=== PROVIDED MATERIAL ===
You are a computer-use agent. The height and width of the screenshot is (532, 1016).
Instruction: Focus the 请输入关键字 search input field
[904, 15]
===
=== PROVIDED MATERIAL ===
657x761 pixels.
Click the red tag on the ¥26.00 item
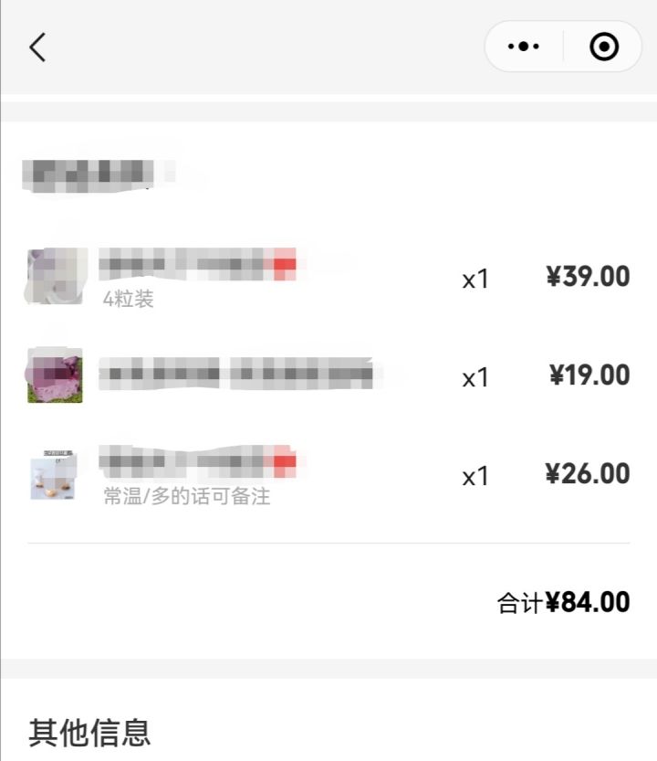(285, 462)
===
### EXERCISE GOAL
Please count the lines in the listing above that contain the word "width" and reply with the number only.

### ANSWER FOR THE TASK
1